Thanks for the replies. My heart says.... it is breaking over this. I love breastfeeding and can understand why he finds it such a comfort but it has turned into a major prop for him with regards to falling asleep. I don't want to have to stop breastfeeding him.

Thanks for the link to the Breastfeeding network...I had previously been in touch with La Leche League and had received some technical info on all the drugs I need to take but was having difficulty deciphering it into actually how long I need to leave it before being able to feed again. I phone the BfN and they rang back and said I am actually ok to feed my son as soon as I feel able to which is amazing (they said at worst he may be sleepier than normal but that may not be the worst thing in the world at that point). I know I will be feeling dreadful but with some help at least I know he can feed if needs be. I will still work on getting him to take a full feed from a bottle.

In terms of delaying the operation I have debated this at length with my husband. So far I have been able to pretty much care for my son myself...despite the dizziness (room-spinning and spaced out variety) and accompanying nausea. I hardly get out the house though and can't do long walks, be in a shop for more than a few minutes and I can't drive etc etc. My symptoms are mainly brought on by looking down or up or to the right.
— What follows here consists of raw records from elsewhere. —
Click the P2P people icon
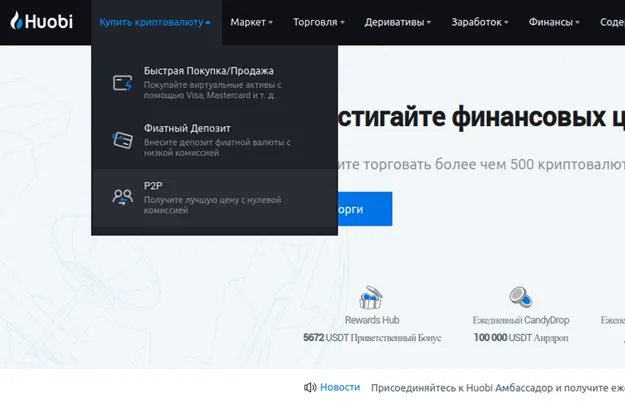 point(123,197)
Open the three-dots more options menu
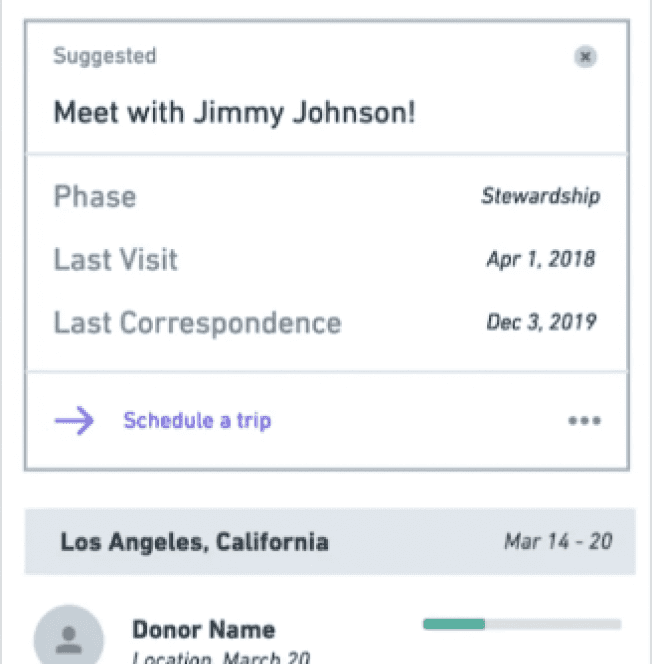 [x=584, y=421]
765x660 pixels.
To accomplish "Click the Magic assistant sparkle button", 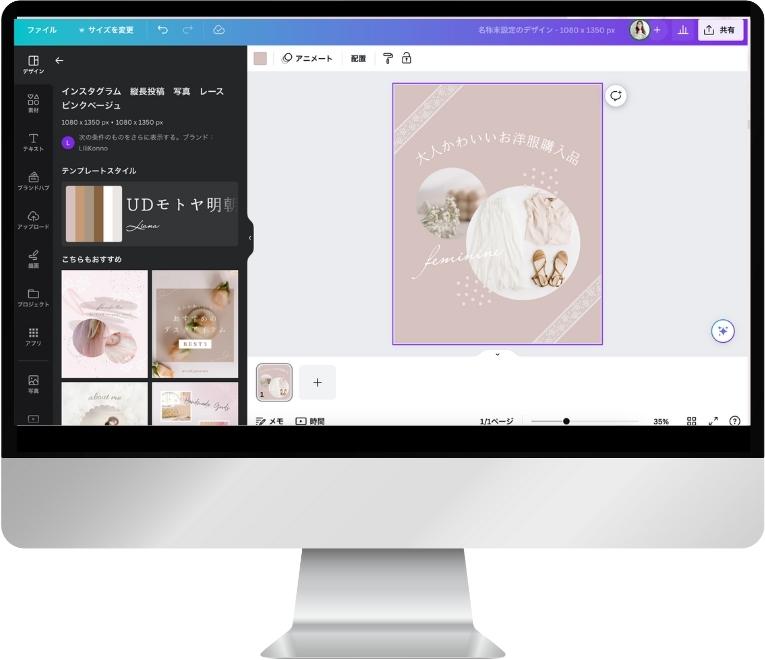I will 723,332.
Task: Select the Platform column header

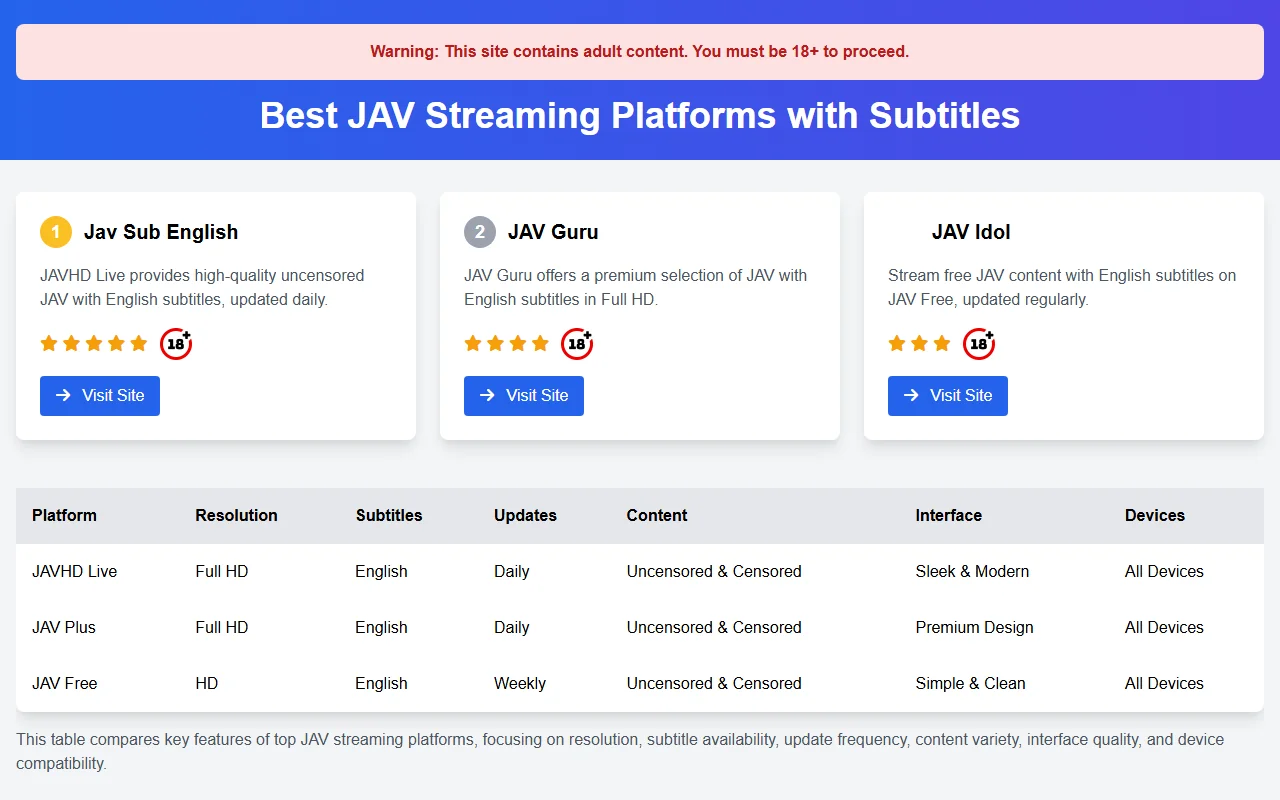Action: tap(64, 515)
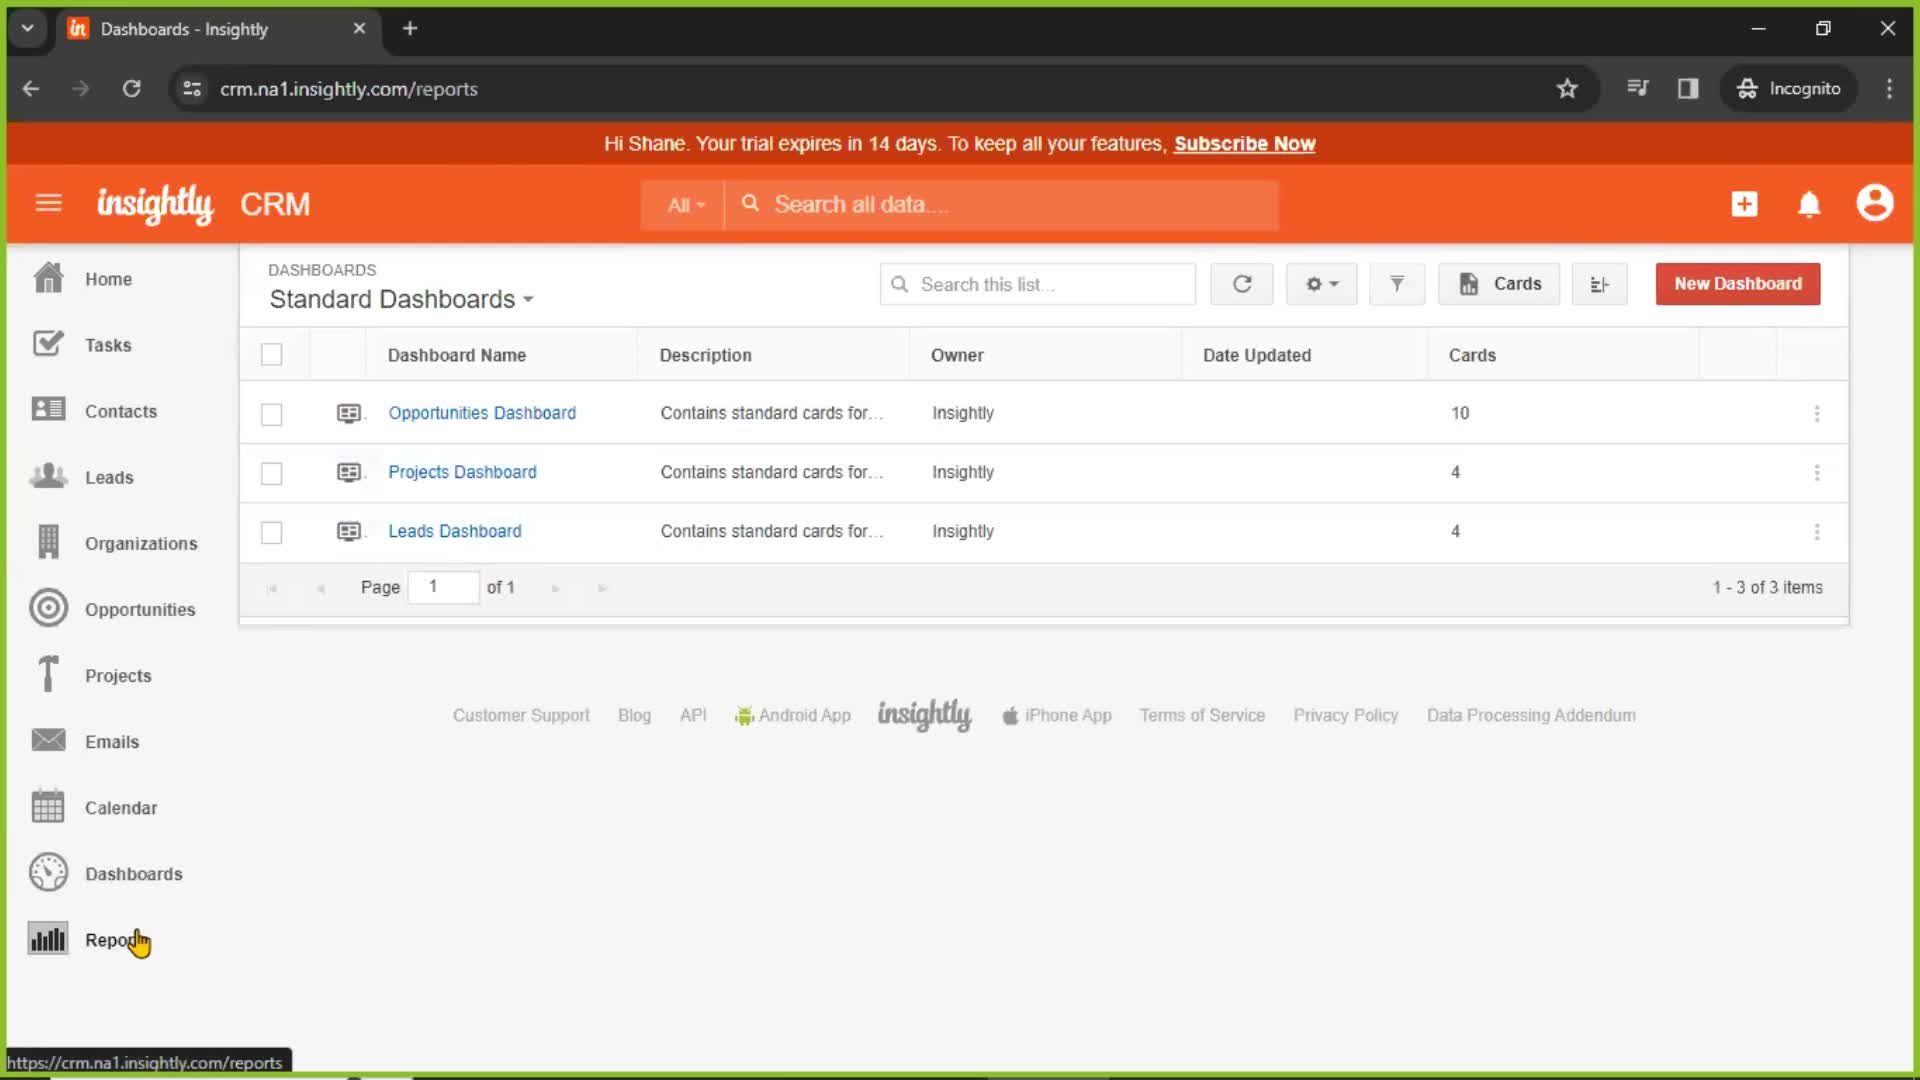Screen dimensions: 1920x1080
Task: Toggle checkbox for Leads Dashboard row
Action: [273, 530]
As my son is becoming more active it is getting harder and I cannot imagine how I would cope when he is crawling. He also is coming up the point where he needs to get out of the house more and I'd like to go to mother and baby groups etc. which I really can't do at the moment. Also, I had to start my maternity leave early due to feeling so bad and so will have to go back to work in Feb. I've spent too much of my leave feeling ill and want to spend some quality time with my little man before I have to work again.

I will still endeavour to wean him off the need to be latched on in order to fall asleep...I have numerous books I've bought to get some ideas. He is a stubborn little fella tho!

Thanks again
alison
 
I'm not sure how you feel about sleep training, but if you are willing to give it a shot, I can highly recommend sleepsense. My daughter wasn't fed to sleep, but it got to the point where we were rocking or pacing her for over an hour for every nap and bedtime. Sleepsense does involve crying, but you can stay in the room beside the crib and pat, reassure, and even pick up if you want. The first couple nights are rough, but my daughter was falling asleep with minimal fuss at bedtime by the third night (we started when she was just turning 5 months old). Naps took much longer for her to learn to settle, but we were a little slack about it because I can't handle too much crying. Anyway, now she sleeps wonderfully and can settle herself back if she wakes in the night, so I know when she cries out she really is hungry (still feeds one-two times a night, but I hear her wake, shuffle, and resettle herself without making any sounds a few times each night). There is a sleepsense support group over in the groups section if you decide to give it a shot and need support. Good luck whatever you decide! :hugs:

ETA: I'd probably stick with option a if I were you and just have hubby and your MIL offer occasional feeds by bottle between now and then, rather than going cold turkey on him and removing all BFs
 
Thanks, I'll check out the Sleepsense support thread now.